2. No dia 07.03.2006, a Impugnante foi notificada, na pessoa do sócio gerente, do procedimento de inspecção n.º DI200600.... para consulta, recolha e cruzamento de elementos relativamente aos exercícios de 2002, 2003, 2004 e 2005 - cfr. informação a fls.40 do PAT, cujo conteúdo se dá por reproduzido;

a. O procedimento foi iniciado em 07.03.2006 e foi concluído em 09.08.2007 - cfr. fls. 32 do PAT, cujo conteúdo se dá por reproduzido;

b. No dia 07.3.2006 foram recolhidas as bases de dados do software relativas ao período anterior a 30.06.2005 - cfr. fls. 12 do relatório de inspecção tributária, que consta a fls. 54 do PAT, cujo conteúdo se dá por reproduzido;

c. No mesmo dia, os Serviços de Inspecção Tributária efectuaram o termo de entrega junto a fls. 32 do PAT, cujo conteúdo se dá por reproduzido;

d. Consta do termo terem sido efectuadas duas cópias em CD não regravável - cfr. fls. 12 do relatório de inspecção tributária, que consta a fls. 54 do PAT, cujo conteúdo se dá por reproduzido;

e. Com data de 10.03.2006 foi lavrada informação referente aos elementos recolhidos nesta acção - cfr. fls. 39 a 44 dos autos, cujo conteúdo se dá por reproduzido.

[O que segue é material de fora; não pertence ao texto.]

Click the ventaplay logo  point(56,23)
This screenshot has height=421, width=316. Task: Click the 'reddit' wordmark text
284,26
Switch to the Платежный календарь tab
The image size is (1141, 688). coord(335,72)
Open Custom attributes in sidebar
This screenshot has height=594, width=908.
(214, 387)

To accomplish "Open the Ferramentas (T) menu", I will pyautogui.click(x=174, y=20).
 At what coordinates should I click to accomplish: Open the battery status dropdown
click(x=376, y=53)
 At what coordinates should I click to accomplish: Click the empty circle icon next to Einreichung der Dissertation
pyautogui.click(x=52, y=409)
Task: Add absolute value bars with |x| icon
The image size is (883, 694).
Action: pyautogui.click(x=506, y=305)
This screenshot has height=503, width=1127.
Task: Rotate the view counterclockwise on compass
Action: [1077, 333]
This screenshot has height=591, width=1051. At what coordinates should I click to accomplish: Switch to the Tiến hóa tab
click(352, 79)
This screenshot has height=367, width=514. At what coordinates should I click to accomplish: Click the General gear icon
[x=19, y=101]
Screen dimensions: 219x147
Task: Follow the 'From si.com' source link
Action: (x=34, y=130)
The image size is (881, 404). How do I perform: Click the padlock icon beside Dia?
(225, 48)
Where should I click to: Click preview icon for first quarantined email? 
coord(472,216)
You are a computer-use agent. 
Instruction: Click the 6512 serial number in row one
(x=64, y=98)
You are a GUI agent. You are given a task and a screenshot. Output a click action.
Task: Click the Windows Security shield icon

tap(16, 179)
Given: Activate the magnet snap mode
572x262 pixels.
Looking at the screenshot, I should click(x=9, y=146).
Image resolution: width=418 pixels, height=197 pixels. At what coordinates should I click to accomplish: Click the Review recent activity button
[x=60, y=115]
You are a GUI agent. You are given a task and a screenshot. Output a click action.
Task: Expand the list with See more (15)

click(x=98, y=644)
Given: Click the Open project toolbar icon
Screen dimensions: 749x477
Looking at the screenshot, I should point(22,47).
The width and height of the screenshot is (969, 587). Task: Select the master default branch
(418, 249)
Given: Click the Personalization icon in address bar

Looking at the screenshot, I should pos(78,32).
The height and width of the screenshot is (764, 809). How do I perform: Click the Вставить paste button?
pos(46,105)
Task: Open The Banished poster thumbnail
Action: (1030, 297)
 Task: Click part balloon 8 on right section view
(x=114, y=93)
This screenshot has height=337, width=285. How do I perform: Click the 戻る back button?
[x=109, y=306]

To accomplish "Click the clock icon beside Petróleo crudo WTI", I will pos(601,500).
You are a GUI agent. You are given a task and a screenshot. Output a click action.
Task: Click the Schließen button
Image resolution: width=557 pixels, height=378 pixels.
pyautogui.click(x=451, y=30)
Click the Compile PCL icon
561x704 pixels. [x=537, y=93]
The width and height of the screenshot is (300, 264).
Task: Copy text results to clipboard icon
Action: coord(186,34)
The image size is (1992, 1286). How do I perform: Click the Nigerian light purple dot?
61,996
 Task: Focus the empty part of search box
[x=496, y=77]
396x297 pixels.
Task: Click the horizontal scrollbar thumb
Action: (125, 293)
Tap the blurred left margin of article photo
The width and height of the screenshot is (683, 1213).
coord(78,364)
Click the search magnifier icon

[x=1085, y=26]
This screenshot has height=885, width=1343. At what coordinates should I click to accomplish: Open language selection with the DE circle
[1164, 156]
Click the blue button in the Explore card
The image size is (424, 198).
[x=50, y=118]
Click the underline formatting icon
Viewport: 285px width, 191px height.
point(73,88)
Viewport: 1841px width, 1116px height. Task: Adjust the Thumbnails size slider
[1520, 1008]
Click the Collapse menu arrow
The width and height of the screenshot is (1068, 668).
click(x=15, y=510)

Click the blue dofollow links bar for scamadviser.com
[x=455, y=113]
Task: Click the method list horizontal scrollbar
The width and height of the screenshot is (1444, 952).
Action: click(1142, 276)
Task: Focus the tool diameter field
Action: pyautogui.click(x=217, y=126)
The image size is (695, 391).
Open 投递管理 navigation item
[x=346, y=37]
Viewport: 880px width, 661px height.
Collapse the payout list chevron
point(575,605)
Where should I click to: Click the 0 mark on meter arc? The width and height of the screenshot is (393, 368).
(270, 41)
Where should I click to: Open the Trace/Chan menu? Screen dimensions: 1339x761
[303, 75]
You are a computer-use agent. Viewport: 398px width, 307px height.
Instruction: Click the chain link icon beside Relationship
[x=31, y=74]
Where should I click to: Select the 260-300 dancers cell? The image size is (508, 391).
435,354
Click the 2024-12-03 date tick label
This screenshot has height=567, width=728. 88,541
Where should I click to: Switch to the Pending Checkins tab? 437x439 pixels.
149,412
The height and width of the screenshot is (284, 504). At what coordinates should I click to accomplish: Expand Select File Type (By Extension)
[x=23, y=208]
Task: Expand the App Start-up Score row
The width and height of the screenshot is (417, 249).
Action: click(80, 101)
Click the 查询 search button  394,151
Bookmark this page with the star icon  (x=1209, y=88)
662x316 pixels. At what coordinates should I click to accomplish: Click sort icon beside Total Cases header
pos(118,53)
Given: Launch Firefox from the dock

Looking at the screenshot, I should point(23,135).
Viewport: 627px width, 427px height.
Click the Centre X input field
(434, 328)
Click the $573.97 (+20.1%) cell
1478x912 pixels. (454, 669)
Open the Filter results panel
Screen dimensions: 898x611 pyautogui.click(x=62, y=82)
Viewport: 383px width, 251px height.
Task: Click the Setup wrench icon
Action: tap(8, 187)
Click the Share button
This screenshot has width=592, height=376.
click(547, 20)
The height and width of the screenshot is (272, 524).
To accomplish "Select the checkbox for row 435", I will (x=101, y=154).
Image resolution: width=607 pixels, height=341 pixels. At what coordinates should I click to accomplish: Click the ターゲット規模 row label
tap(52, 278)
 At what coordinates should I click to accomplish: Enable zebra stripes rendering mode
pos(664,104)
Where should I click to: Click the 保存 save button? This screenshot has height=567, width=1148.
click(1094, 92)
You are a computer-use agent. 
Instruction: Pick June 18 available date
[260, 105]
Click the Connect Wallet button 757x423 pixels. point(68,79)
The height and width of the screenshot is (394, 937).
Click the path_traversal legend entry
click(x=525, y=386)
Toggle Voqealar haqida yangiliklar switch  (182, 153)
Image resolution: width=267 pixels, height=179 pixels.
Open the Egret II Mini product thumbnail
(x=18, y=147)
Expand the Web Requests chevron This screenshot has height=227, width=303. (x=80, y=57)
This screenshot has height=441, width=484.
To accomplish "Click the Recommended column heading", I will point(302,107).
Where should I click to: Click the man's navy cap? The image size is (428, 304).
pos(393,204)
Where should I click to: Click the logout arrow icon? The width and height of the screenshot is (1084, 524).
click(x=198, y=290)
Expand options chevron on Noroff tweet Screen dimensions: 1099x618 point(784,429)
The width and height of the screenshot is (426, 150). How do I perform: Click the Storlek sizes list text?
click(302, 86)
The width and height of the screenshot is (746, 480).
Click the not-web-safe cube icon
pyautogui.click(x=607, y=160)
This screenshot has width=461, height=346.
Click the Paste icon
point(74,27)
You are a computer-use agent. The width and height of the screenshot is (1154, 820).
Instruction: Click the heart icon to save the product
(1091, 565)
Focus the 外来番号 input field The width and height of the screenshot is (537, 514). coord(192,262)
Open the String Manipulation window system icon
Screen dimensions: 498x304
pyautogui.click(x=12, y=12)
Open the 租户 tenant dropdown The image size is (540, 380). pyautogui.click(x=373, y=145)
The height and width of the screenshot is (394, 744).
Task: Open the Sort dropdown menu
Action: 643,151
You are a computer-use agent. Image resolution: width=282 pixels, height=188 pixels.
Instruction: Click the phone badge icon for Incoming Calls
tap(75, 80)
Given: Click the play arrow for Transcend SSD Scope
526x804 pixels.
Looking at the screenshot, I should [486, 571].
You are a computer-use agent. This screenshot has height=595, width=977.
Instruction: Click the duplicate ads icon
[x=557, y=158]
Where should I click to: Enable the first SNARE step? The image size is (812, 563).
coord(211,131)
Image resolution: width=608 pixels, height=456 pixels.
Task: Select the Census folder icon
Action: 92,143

3. Em 12.06.2006, foi proferido o despacho n.º 201200601... para procedimento de Inspecção nos termos dos n.º 4 e 5 do artigo 46.º do RCPIT, "para consulta, recolha e cruzamento de elementos" - cfr. fls. 37 do PAT, cujo conteúdo se dá por reproduzido;

a. Este procedimento teve início em 12.06.2006 - cfr. fls. 37 do PAT, cujo conteúdo se dá por reproduzido:

b. E foi concluído em 09.08.007 - cfr.fls.38 do PAT, cujo conteúdo se dá por reproduzido;

4. Em 05.06.2007, foi emitido o despacho n.º DI200701... também para "consulta, recolha e cruzamento de elementos” dos exercícios de 2004 e 2005 - cfr. fls. 48 dos autos, cujo conteúdo se dá por reproduzido;

a. Este procedimento teve início em 23.07.2007, antes de estarem concluídos os procedimentos iniciados pelo despacho DI200600.... de 06.03.2006 e DI200601... de 12.06.2006;

b. No âmbito desta Dl200701..., em 18.10.2007, foi o sócio gerente da Impugnante notificado para prestar esclarecimentos relativamente às aquisições de pescado registadas na conta 2212…- cfr. fls. 49 dos autos, cujo conteúdo se dá por reproduzido;

c. Até à data da apresentação da petição inicial não foi a Impugnante notificada da conclusão do procedimento iniciado com a DI200701...;

5. Em cumprimento da OS OI200701..., de 27.07.2007, foi a Impugnante notificada na pessoa do seu gerente da carta aviso mencionando que «a muito curto prazo se deslocará à morada acima referenciada, técnico dos Serviços de Inspecção Tributária» - cfr. fls. 30 e 31 do PAT, cujo conteúdo se dá por reproduzido;

a. A carta aviso foi emitida com data de 31.03.2007 - cfr. fls. 31do PAT cujo conteúdo se dá por reproduzido;

b. O procedimento de inspecção foi iniciado em 09.08.2007 (cfr. fls.34 do PAT, cujo conteúdo se dá por reproduzido) e concluído em 16.08.2007 (cfr. fls. 53 dos autos, cujo conteúdo se dá por reproduzido);

c. O relatório é constituído por 27 páginas e vários anexos.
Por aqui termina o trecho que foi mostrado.